片野坂知宏監督「中盤のところで数的優位を作られて難しかった」
【記者会見】
今日は雨の中、西日本、九州地方で災害があり、そういう中でのホームゲームで、被災者の方々にも励みになるようなゲームをして、足元の悪い中でも大分銀行ドームにお越しいただいたたくさんのファンやサポーターの方々にも勝点3をプレゼントしたいと臨んだが、非常に残念な結果で悔しく、申し訳ないと思う。
甲府さんはアウェイでの前回対戦で大敗したチームで、ルヴァンカップも勝ち上がっている非常に力のあるチーム。そのへんはリスペクトしながらも、ホームで戦える中で、今日は大きなチャレンジになると思っていた。負けてはいけないこういう相手に自分たちの戦いをやりきって勝点3を取ることが自分たちの強さにつながるかなと思ったのだが、こういう結果になったということは、やはり自分たちの力不足。甲府さんの激しいタフな戦いから学ぶべきことが多いゲームになった。

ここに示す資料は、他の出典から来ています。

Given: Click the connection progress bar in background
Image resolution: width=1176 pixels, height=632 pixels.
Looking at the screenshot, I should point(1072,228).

なんとか甲府さんのプレスを回避させ決定機を作る準備をしてきたのだが、やはり公式戦の中で違うプレッシャーを感じていたのかなと選手たちを見て思った。前半に2失点したこと、後半も前がかりになったところでミスもあり、そういうところを突かれた。前節の徳島戦でも、10人になったとはいえ3失点。ここのところ失点が多いところは反省すべき。選手にも伝えたのだが、先制点を取られて前がかりになってバランスを崩したりするところは修正して、粘り強く90分、最後まで戦わなければならない。それは今後の課題になる。そういう中でリスクを負ってチャレンジしながらも失点しない強さを身につけたい。そして先制されてもチャンスを作り、得点してひっくり返せるようなゲームができるようにしていかなくてはならない。それは日頃のトレーニングからが大事。
後半戦のスタートでまた甲府さんに敗戦して悔しいが、これを残りの20試合で取り返して、また這い上がるしかない。切り替えて、目の前の試合に対してまた全員で準備して、次の大宮戦も厳しい試合になると思うが、全員でいいゲームができるように戦っていきたい。

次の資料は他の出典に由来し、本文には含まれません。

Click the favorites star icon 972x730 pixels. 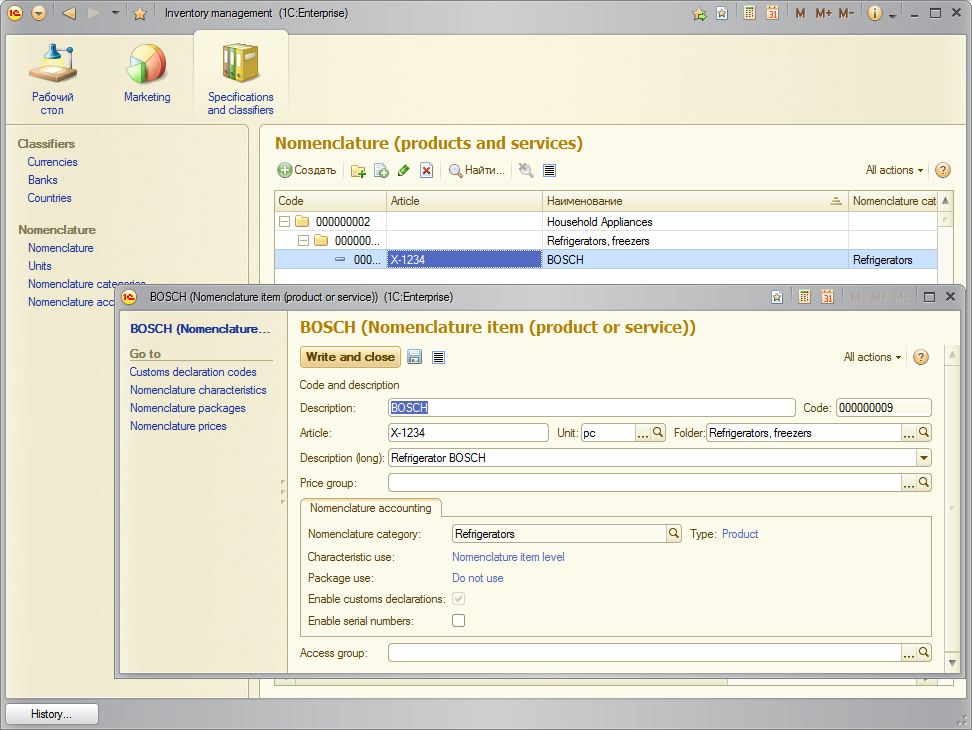[140, 13]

——ここ数試合、ボランチのメンバーが固定できないが。
われわれの戦い方においてボランチを経由するところに相手がプレスをかけてくることで、ボランチがなかなか機能できないところがある中で、今日の試合の狙いでの役割を全うできる組み合わせとして、姫野と小手川でトライさせた。ボランチの選手はほかにも何人かいるのだが、選手のいまの状態や、われわれの対甲府さんの狙いを踏まえて選んだ。
ボランチだけでなく前線もワイドもディフェンスラインにしても、つねに相手を見たり自分たちのチーム状況によってベストなメンバーを組みたいと思っている。その中でボランチは今回に関してこの2人になったということ。固定はせずに戦いたいと思うし、トレーニングでしっかり積み上げている選手、調子のいい選手、しっかりとプレーしている選手を見ていかなくてはならないし、その中で対相手での組み合わせを考えている。その状況が、今日はこういう形になった。
——その中で、前半で姫野選手を交代させたが。
リードされ、0−2になったので、点を取りにいかなくてはならない中で、プランを変える必要があった。早めに手を打って、まず姫野のところを川西に代えた。
——前回対戦と似たような展開になったが。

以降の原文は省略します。